El sacudió la cabeza.
—No.
—¿No?
—Yo me habría deshecho de él hace mucho tiempo.
Paula suspiró.
—Eres un buen hombre, Pedro. Gracias por haber venido a consolarme. Creo que me siento mejor.
—Me alegro —respondió él. De repente, su atención se desvió del rostro de Paula, y se dio cuenta de que no llevaba sujetador bajo el camisón. Pedro tragó saliva y la miró a los ojos—. ¿Has dormido bien?
—No.
Él la abrazó con más fuerza aún.
—Pau...
—No —dijo ella, aunque su mirada la estaba excitando.
—Me estoy volviendo loco.
Y ella también. Notó que su firmeza se tambaleaba un poco ante la fuerza de su deseo.

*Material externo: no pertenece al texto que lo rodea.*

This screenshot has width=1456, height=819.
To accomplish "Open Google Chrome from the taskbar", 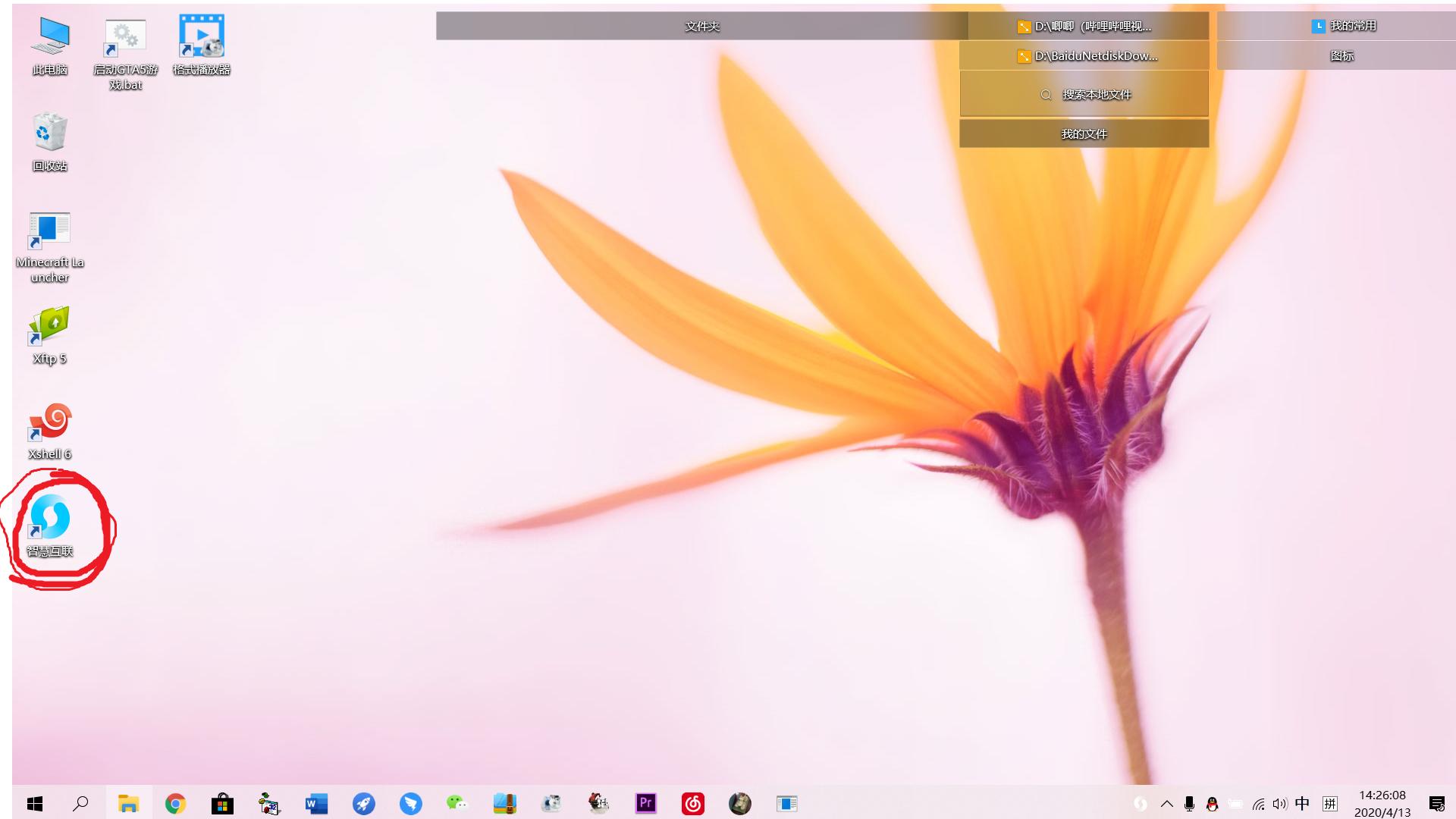I will (175, 803).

—Pedro, estamos en el baño, por Dios.
—Podrías apoyarte en esa encimera —murmuró él, y la tomó por las nalgas para apretarla contra su erección—. Soy un hombre desesperado, Pau. Dame cinco minutos. Sé que podemos hacerlo en cinco minutos. Una vez lo hicimos en cuatro, ¿te acuerdas?
Ella se acordaba bien, pero aquellos recuerdos no la estaban ayudando a ser fuerte.
—Te necesito. Necesito estar dentro de ti —dijo él, intentando seducirla con un tono de voz ronco que nunca le había fallado.
Y ella lo deseaba, también, pero sacudió la cabeza.
—No es una buena idea —dijo, aunque tenía la respiración entrecortada—. Además, no tienes preservativos.
—Eso es lo que tú te crees. Supongo que se te ha olvidado que fui boy scout.
—¿De verdad tienes...?
—Los tengo y los tendré. Siempre, por si acaso cambias de opinión —la acarició por última vez y la soltó—. Nos vemos en el desayuno.